30s scent: Fruit, stewed plums, soft spicy floral notes,cocoa, caramel, amber, cherry, roasted notes
Taste: roasted grain, spicy leaf note mixed with stewed cherries and brandied plums, caramel, cocoa, cream, sandalwood and amber. As you sip it the fruit moves to the forefront, with a boozy, spicy, powdery floral scent tempered by cocoa powder which increases in intensity in the aftertaste.
35 spicy herbaceous floral mix with cinnamon, fall leaves, soft spicy floral notes, sandalwood, and amber, over cocoa, faint roasted notes, caramel, cherry and plum and hints of mineral ttones mixed with cream, both peppery and creamy on the tongue. As it cools, cream and cocoa move forward over the other tastes.
40s cocoa, caramel,fruit, amber, roasted notes, cream, vanilla, soft floral notes. With spice, cocoa, and fruit in the aftertaste. Cocoa is heading towards the dense chewy notes of a browny.
45s. Caramel, roasted notes, warm exotic woods, sandalwood hints of resinous aged cedar, and amber, spice, pepper and cinnamon, cream, cocoa, apricot, vanilla and fading soft floral. cocoa again emerges on top as it cools.

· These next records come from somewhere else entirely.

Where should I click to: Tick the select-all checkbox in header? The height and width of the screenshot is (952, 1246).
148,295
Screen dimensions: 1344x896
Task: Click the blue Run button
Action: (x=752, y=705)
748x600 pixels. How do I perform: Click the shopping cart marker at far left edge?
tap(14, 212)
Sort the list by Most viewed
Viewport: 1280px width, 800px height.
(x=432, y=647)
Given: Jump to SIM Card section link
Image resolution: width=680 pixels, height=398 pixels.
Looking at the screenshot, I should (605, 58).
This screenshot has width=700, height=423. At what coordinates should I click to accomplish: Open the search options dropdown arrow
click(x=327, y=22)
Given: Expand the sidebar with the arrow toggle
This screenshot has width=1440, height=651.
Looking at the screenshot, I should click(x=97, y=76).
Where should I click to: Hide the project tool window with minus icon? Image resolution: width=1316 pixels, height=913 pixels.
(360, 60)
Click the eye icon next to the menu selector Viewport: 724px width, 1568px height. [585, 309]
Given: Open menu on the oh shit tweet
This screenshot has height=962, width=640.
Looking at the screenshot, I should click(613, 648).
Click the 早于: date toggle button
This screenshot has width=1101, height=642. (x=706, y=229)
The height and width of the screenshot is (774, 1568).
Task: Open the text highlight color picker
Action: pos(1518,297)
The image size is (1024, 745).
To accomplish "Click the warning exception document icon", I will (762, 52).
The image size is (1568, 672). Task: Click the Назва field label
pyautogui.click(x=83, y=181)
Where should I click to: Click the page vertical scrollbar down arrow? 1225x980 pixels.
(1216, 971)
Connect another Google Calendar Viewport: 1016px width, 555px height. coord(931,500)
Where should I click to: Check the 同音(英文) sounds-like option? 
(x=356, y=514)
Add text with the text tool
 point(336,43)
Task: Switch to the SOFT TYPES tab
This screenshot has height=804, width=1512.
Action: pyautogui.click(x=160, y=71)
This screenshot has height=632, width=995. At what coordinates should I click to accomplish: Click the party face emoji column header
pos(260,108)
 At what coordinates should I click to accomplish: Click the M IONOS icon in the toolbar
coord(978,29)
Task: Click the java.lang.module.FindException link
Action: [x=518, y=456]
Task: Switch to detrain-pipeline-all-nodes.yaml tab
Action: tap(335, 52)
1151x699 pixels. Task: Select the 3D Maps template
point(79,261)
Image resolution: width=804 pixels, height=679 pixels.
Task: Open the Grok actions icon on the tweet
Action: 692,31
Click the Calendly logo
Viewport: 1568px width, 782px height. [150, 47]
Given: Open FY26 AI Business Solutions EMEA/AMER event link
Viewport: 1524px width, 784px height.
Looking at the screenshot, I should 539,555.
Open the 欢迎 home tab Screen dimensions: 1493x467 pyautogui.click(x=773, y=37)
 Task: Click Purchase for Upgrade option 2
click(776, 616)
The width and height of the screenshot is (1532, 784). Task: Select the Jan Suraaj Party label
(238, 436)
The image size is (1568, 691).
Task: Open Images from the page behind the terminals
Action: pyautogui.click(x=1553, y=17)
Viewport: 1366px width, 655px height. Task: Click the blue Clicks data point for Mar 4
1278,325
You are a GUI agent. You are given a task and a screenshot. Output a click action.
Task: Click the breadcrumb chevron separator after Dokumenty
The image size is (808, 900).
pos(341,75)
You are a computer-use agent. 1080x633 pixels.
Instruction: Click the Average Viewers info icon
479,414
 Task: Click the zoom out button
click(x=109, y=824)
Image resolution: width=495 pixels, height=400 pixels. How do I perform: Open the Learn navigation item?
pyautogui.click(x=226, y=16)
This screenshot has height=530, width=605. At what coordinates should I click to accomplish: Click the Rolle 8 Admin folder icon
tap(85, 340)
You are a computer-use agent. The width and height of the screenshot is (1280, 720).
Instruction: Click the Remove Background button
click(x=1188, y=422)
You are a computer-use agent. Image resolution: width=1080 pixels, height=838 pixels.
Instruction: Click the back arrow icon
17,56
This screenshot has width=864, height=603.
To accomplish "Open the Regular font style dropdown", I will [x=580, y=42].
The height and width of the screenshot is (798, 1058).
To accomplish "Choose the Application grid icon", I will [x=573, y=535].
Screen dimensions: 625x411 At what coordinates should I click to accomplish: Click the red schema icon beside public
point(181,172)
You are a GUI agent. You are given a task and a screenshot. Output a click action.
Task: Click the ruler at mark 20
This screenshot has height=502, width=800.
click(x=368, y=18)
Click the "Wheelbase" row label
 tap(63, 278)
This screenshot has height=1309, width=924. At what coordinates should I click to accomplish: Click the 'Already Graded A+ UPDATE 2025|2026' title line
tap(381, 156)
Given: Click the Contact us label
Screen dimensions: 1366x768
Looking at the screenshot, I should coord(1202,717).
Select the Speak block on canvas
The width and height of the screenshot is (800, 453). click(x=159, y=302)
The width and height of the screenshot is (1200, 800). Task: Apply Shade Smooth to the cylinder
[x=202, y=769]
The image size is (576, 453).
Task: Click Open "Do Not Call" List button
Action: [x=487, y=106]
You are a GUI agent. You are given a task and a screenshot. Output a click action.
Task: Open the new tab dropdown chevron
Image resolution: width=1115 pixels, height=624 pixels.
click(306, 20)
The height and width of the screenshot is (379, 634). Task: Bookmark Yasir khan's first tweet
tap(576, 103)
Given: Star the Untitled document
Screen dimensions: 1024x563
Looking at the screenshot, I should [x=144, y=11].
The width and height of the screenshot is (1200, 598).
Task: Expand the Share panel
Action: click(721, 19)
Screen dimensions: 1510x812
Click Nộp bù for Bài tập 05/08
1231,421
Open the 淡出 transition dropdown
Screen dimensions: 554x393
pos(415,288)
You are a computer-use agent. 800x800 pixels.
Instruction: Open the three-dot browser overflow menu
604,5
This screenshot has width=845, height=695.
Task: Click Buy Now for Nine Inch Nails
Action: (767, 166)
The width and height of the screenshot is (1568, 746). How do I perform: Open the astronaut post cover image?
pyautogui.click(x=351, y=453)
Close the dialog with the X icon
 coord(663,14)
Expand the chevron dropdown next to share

60s caramel, amber, cocoa, vanilla, roasted notes, mineral notes, cream, hints of sandalwood, and pepper and more savoury spice. Cocoa, caramel, cream and roasted notes dominant.
80s cream, woody notes, cocoa,ash, mineral notes, caramel,vanilla, and amber.
2 min30s apricot, caramel, ash, amber, hints of artichoke, cocoa, cream, mineral notes and spice.
4 min, cream, apricot, artichoke, spice, honey, fading cocoa, mineral notes, resinous woods. Cocoa and mineral notes and hints of ash in aftertaste.
6min. Similar to above but weakening.
10 mineral, apricot, caramel, artichoke, ash, cocoa,grainy note.
The seller kindly repackaged it in his brand packaging with a beautiful line drawing print of Xiamei village and a map of the tea route between Wuyishan and Russia.
Altogether I do enjoy this tea and had a great experience with this seller.